#### [Raw records]
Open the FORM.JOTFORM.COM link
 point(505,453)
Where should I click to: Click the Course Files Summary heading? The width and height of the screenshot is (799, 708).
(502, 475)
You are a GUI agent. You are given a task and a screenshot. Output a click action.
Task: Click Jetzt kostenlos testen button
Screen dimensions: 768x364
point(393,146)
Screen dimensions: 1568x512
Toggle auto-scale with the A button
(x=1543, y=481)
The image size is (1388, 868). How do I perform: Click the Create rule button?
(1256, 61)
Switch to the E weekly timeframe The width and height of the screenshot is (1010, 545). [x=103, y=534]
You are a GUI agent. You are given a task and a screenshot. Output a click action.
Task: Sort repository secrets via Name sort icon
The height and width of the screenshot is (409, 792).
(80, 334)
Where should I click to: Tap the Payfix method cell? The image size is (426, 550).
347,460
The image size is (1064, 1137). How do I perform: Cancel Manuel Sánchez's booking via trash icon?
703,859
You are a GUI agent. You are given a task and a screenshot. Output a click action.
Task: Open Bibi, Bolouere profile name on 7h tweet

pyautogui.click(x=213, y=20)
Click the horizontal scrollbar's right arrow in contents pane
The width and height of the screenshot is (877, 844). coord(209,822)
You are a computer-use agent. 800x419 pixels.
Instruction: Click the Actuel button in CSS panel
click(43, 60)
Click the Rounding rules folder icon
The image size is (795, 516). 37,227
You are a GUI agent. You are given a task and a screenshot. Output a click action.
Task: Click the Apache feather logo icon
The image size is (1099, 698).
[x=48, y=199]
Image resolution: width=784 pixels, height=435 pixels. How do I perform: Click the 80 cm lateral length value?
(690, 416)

#### [Exercise brief]
Rewrite all the rows above, changing every "GUI agent" to "interface agent" and leaving everything else as it is.

#### [Final result]
Open the FORM.JOTFORM.COM link
 point(505,453)
Where should I click to: Click the Course Files Summary heading? The width and height of the screenshot is (799, 708).
(502, 475)
You are a interface agent. You are given a task and a screenshot. Output a click action.
Task: Click Jetzt kostenlos testen button
Screen dimensions: 768x364
point(393,146)
Screen dimensions: 1568x512
Toggle auto-scale with the A button
(x=1543, y=481)
The image size is (1388, 868). How do I perform: Click the Create rule button?
(1256, 61)
Switch to the E weekly timeframe The width and height of the screenshot is (1010, 545). [x=103, y=534]
You are a interface agent. You are given a task and a screenshot. Output a click action.
Task: Sort repository secrets via Name sort icon
The height and width of the screenshot is (409, 792).
(80, 334)
Where should I click to: Tap the Payfix method cell? The image size is (426, 550).
347,460
The image size is (1064, 1137). How do I perform: Cancel Manuel Sánchez's booking via trash icon?
703,859
You are a interface agent. You are given a task and a screenshot. Output a click action.
Task: Open Bibi, Bolouere profile name on 7h tweet

pyautogui.click(x=213, y=20)
Click the horizontal scrollbar's right arrow in contents pane
The width and height of the screenshot is (877, 844). coord(209,822)
You are a computer-use agent. 800x419 pixels.
Instruction: Click the Actuel button in CSS panel
click(43, 60)
Click the Rounding rules folder icon
The image size is (795, 516). 37,227
You are a interface agent. You are given a task and a screenshot. Output a click action.
Task: Click the Apache feather logo icon
The image size is (1099, 698).
[x=48, y=199]
Image resolution: width=784 pixels, height=435 pixels. How do I perform: Click the 80 cm lateral length value?
(690, 416)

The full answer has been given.